Pilar, a 28-year old pregnant Guatemalan woman was detained for six months at a facility in San Diego, California. During her stay, she was chronically underfed. Not only would days pass between meals, but the limited rations that were made available caused Pilar extreme anxiety. The food always made her and other detainees sick after eating. She said ‘‘The food, well, we spotted maggots in it.”
That was in 2010. I met Pilar in 2011.
Like so many of today’s Central American migrants being held under inhumane conditions at U.S. detention centers, Pilar was fleeing gang violence and threats to her life in Guatemala. She left behind two children with whom she hoped she could reunite once she had obtained asylum in the U.S.
During her time in detention and today, Pilar’s experience does not represent the exception but rather the norm; despite the existence of detention standards issued by the U.S. government, including standards around the provision of food, instances of hunger and food deprivation prevail to an inexcusable and disturbing degree in detainee testimonies.
I have been studying the experiences of people like Pilar with U.S. immigrant detention facilities for almost 10 years.
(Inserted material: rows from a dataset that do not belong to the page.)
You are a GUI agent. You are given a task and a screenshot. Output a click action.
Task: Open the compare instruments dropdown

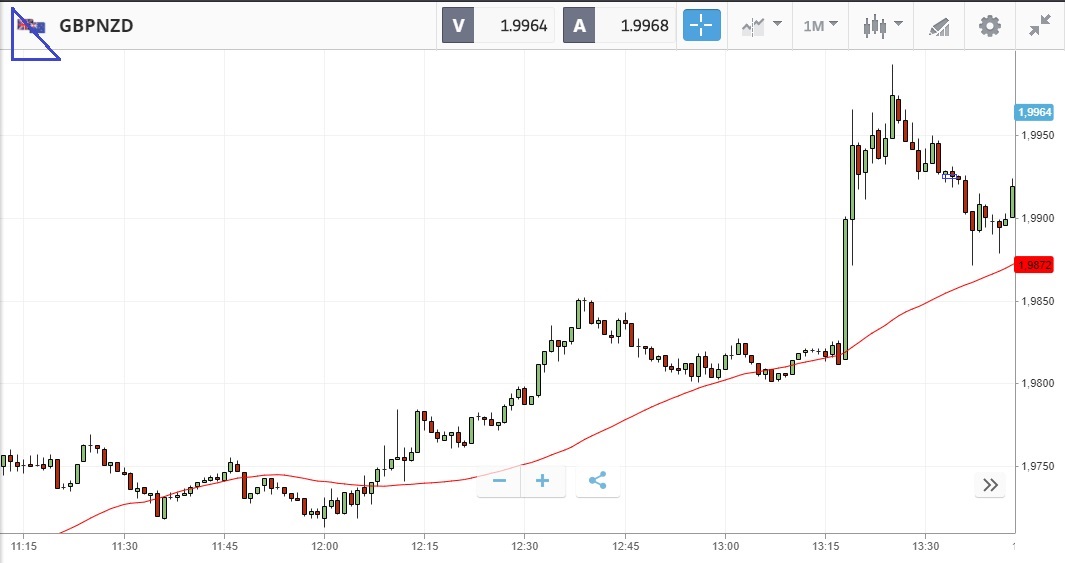pos(761,25)
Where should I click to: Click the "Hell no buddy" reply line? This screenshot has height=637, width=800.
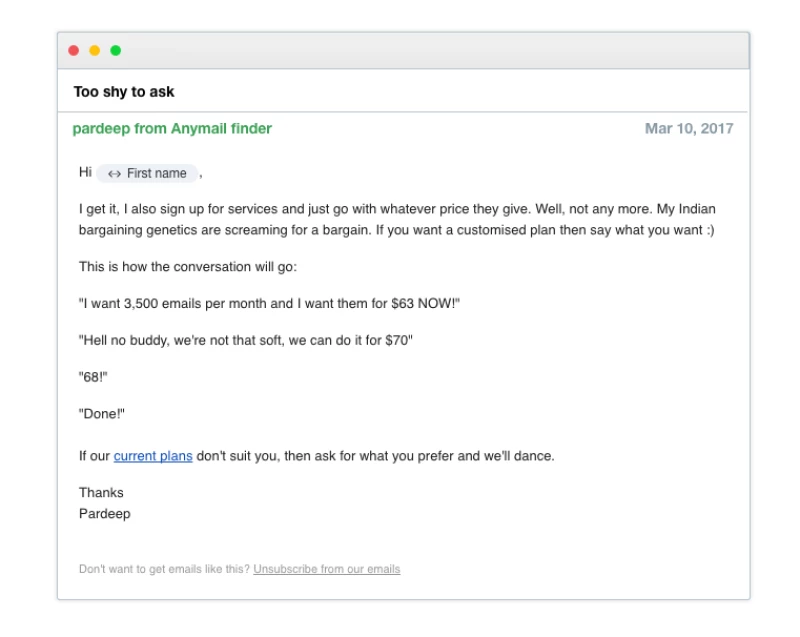coord(246,340)
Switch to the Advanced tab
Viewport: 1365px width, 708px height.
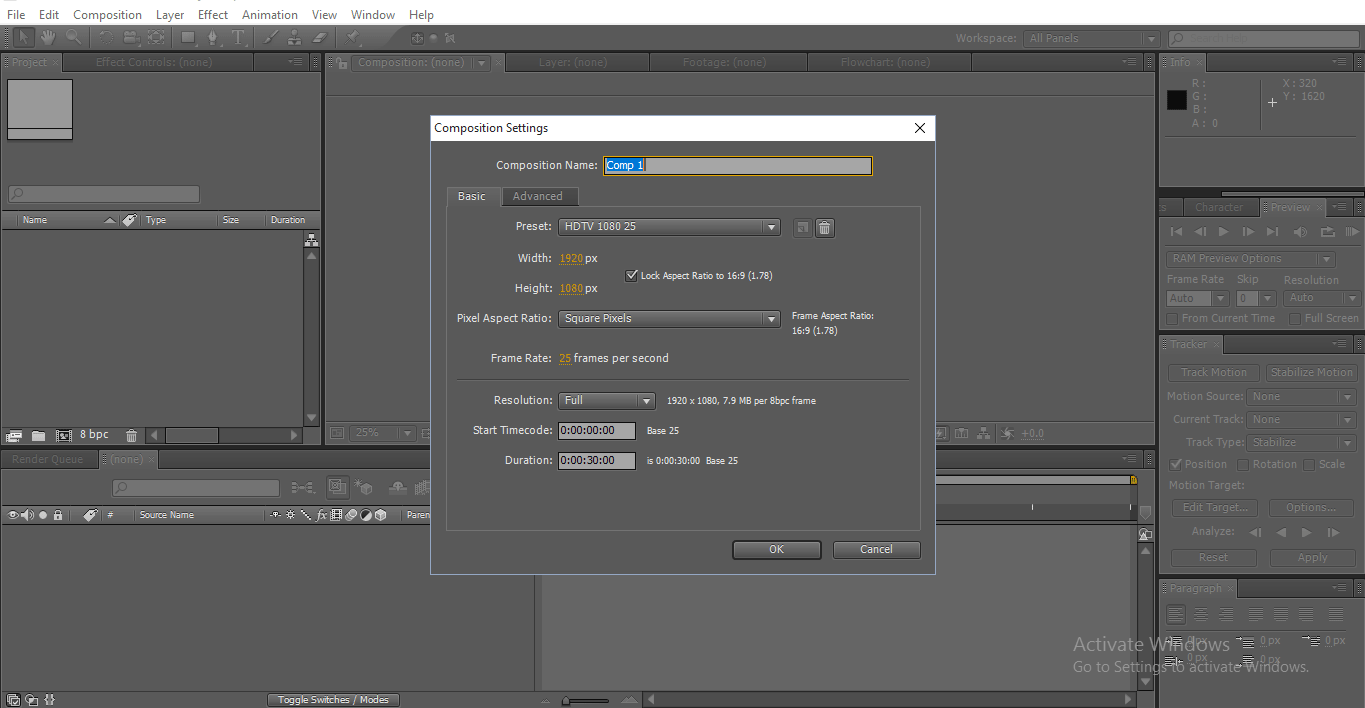pos(539,196)
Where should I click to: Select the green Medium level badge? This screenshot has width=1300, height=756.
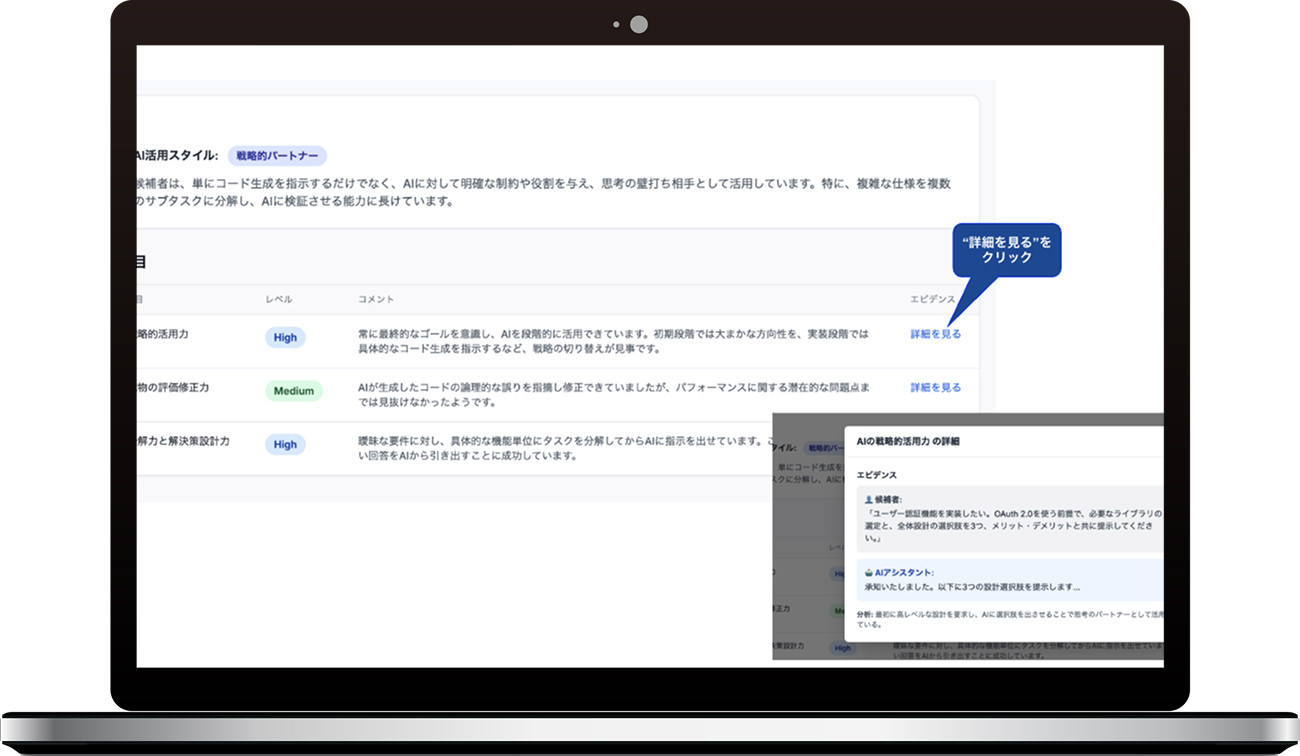[294, 391]
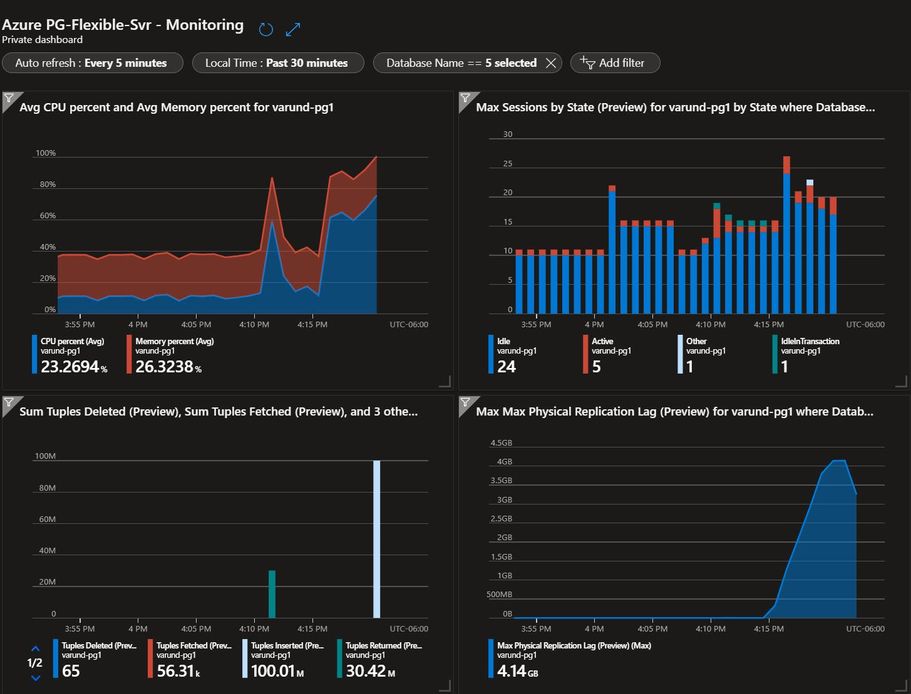Go to previous legend page up chevron
Screen dimensions: 911x694
point(35,649)
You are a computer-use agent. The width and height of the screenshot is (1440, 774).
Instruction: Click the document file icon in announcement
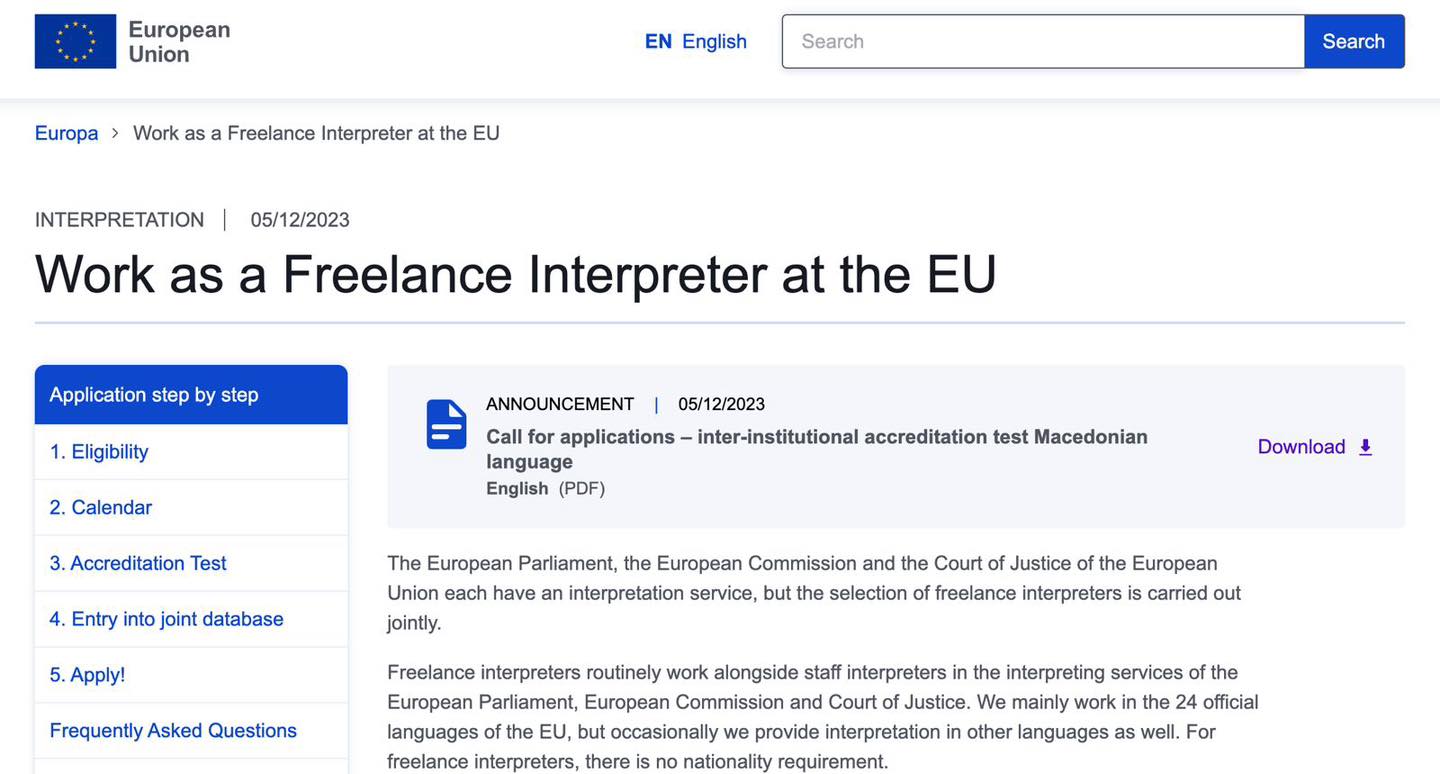[446, 425]
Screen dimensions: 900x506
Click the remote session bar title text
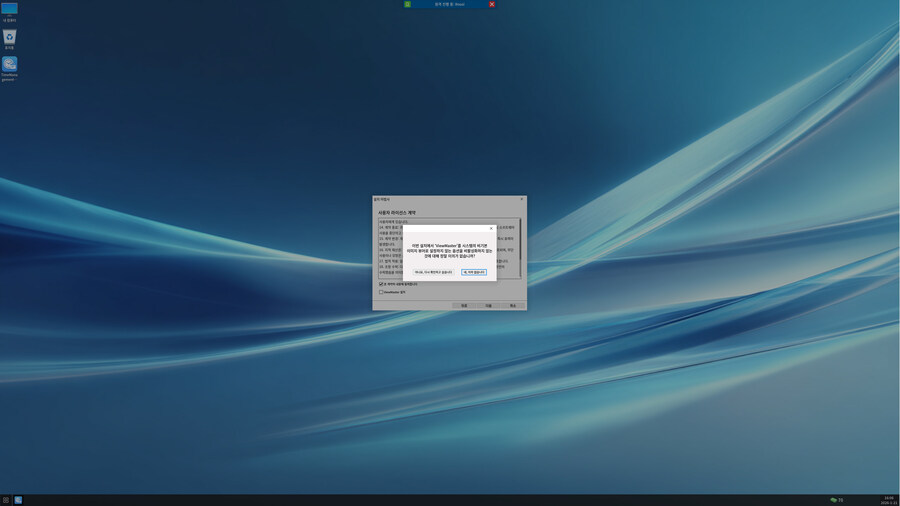(x=450, y=4)
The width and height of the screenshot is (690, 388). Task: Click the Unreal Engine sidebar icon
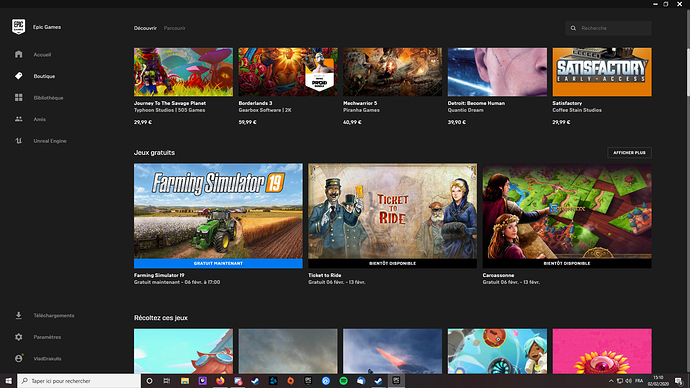[18, 141]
In the short term, food deprivation induces physical discomfort and psychological stress. However, as a recurring event that prolongs an individual’s sense of uncertainty, food — both in its deprivation or when used to force-feed detainees who are on hunger strike — is a powerful and dangerous instrument of social control.
Chronic food deprivation is often the driving force behind contemporary migration and quests for asylum. Central Americans arriving to the U.S., especially women, increasingly report conditions of hunger in their countries of origin. Research suggests that food-related trauma in detention centers and in the process of resettlement may re-traumatize those who are fleeing food insecurity.
Immigrant detention is not a partisan issue. We’ve seen it continue under both Republicans and Democrats. It is a human rights issue.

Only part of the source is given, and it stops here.